PALERMO – Revocata la misura di prevenzione nei confronti di Rosario Firenze. Lo ha deciso la Corte di Appello di Palermo, accogliendo il ricorso dell’avvocato Roberto Mangano. A Firenze, considerato favoreggiatore di Matteo Messina Denaro, il Tribunale di Trapani aveva inflitto la sorveglianza speciale per anni 3 e mesi 6 inflitta.

Rosario Firenze, noto imprenditore edile, era stato condannato in primo grado a 10 anni di reclusione. Era considerato l’uomo di riferimento di Matteo Messina Denaro, della sorella Patrizia e del marito Vincenzo Panicola, del nipote Francesco Guttadauro, del cugino Lorenzo Cimarosa e di Giovanni Risalvato.
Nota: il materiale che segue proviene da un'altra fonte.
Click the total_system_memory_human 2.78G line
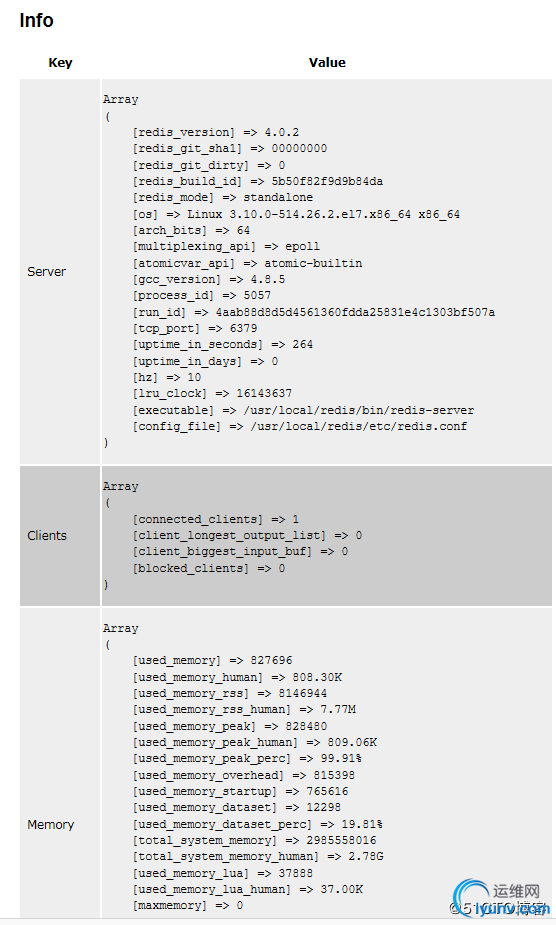 (x=258, y=856)
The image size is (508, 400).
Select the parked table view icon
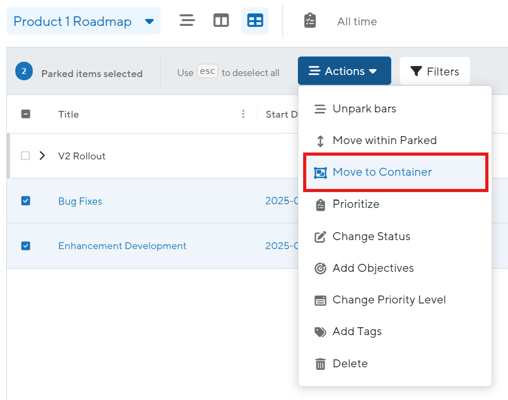pos(255,21)
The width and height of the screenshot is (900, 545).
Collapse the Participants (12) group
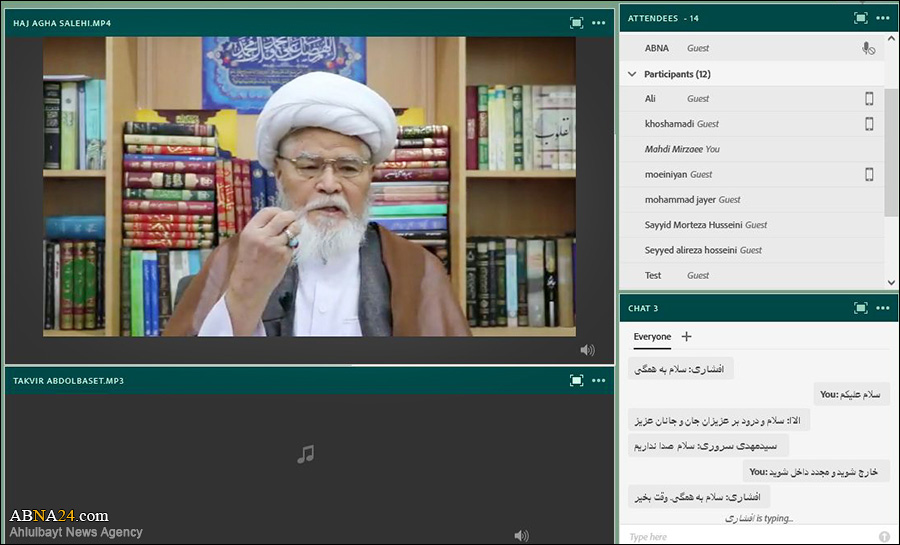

Furono le dichiarazioni accusatorie di Cimarosa, suffragate da una mole di intercettazioni, a portare alla condanna di primo grado. In appello caddero le accuse di mafia. Restarono in piedi le ipotesi di intestazione fittizia a la pene scese a tre anni.
Dopo la scarcerazione gli fu applicata la misura di prevenzione personale che si fondava sui rapporti fra Firenze e personaggi di spicco di Cosa Nostra.
La Corte di Appello, presieduta da Giacomo Montalbano, ha accolto l’appello della difesa e revocato la misura di prevenzione per carenza di attualità: non sono sopraggiunti nuovi elementi rispetto a quelli già emersi nel processo.